Task to complete
Please transcribe the items below line for line, with no changes.
___ Exercise inputs
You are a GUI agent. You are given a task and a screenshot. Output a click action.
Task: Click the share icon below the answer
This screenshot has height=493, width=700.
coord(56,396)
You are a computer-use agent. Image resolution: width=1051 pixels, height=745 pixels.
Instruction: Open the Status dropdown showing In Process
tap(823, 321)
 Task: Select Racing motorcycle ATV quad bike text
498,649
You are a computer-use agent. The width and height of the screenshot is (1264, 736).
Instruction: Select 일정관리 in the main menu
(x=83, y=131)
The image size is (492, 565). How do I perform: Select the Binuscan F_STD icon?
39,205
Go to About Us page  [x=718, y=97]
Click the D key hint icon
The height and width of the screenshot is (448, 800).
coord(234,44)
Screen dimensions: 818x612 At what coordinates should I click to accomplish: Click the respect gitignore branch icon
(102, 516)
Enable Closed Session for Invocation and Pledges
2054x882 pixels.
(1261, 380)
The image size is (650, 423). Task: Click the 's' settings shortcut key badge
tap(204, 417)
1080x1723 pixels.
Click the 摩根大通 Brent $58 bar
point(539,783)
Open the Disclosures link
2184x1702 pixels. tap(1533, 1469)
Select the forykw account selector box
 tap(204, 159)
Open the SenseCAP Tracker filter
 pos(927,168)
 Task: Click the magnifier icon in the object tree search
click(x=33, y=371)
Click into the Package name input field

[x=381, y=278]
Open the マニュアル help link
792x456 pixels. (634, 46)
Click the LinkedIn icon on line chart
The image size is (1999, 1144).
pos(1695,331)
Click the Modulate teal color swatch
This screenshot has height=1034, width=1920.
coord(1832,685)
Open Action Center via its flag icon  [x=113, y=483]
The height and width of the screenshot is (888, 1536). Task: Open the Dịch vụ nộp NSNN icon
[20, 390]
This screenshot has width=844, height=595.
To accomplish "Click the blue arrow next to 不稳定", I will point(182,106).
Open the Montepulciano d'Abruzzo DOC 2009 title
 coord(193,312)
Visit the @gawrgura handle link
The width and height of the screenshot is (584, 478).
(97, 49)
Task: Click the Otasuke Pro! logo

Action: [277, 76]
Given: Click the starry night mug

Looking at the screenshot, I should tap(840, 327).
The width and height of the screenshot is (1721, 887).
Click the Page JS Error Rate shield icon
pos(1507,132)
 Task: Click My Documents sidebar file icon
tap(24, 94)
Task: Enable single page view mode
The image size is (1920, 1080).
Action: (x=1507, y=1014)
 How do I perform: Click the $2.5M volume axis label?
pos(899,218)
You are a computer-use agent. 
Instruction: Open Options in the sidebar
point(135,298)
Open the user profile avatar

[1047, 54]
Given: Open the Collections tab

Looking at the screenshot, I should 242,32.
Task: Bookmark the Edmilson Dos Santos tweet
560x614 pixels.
______
Response below
You are a GUI agent. You are given a task and a screenshot. Output a click action.
Task: Click the share icon below the answer
This screenshot has height=493, width=700.
coord(56,396)
You are a computer-use agent. Image resolution: width=1051 pixels, height=745 pixels.
Instruction: Open the Status dropdown showing In Process
tap(823, 321)
 Task: Select Racing motorcycle ATV quad bike text
498,649
You are a computer-use agent. The width and height of the screenshot is (1264, 736).
Instruction: Select 일정관리 in the main menu
(x=83, y=131)
The image size is (492, 565). How do I perform: Select the Binuscan F_STD icon?
39,205
Go to About Us page  [x=718, y=97]
Click the D key hint icon
The height and width of the screenshot is (448, 800).
coord(234,44)
Screen dimensions: 818x612 At what coordinates should I click to accomplish: Click the respect gitignore branch icon
(102, 516)
Enable Closed Session for Invocation and Pledges
2054x882 pixels.
(1261, 380)
The image size is (650, 423). Task: Click the 's' settings shortcut key badge
tap(204, 417)
1080x1723 pixels.
Click the 摩根大通 Brent $58 bar
point(539,783)
Open the Disclosures link
2184x1702 pixels. tap(1533, 1469)
Select the forykw account selector box
 tap(204, 159)
Open the SenseCAP Tracker filter
 pos(927,168)
 Task: Click the magnifier icon in the object tree search
click(x=33, y=371)
Click into the Package name input field

[x=381, y=278]
Open the マニュアル help link
792x456 pixels. (634, 46)
Click the LinkedIn icon on line chart
The image size is (1999, 1144).
pos(1695,331)
Click the Modulate teal color swatch
This screenshot has height=1034, width=1920.
coord(1832,685)
Open Action Center via its flag icon  [x=113, y=483]
The height and width of the screenshot is (888, 1536). Task: Open the Dịch vụ nộp NSNN icon
[20, 390]
This screenshot has width=844, height=595.
To accomplish "Click the blue arrow next to 不稳定", I will point(182,106).
Open the Montepulciano d'Abruzzo DOC 2009 title
 coord(193,312)
Visit the @gawrgura handle link
The width and height of the screenshot is (584, 478).
(97, 49)
Task: Click the Otasuke Pro! logo

Action: [277, 76]
Given: Click the starry night mug

Looking at the screenshot, I should tap(840, 327).
The width and height of the screenshot is (1721, 887).
Click the Page JS Error Rate shield icon
pos(1507,132)
 Task: Click My Documents sidebar file icon
tap(24, 94)
Task: Enable single page view mode
The image size is (1920, 1080).
Action: (x=1507, y=1014)
 How do I perform: Click the $2.5M volume axis label?
pos(899,218)
You are a computer-use agent. 
Instruction: Open Options in the sidebar
point(135,298)
Open the user profile avatar

[1047, 54]
Given: Open the Collections tab

Looking at the screenshot, I should 242,32.
Task: Bookmark the Edmilson Dos Santos tweet
560x614 pixels.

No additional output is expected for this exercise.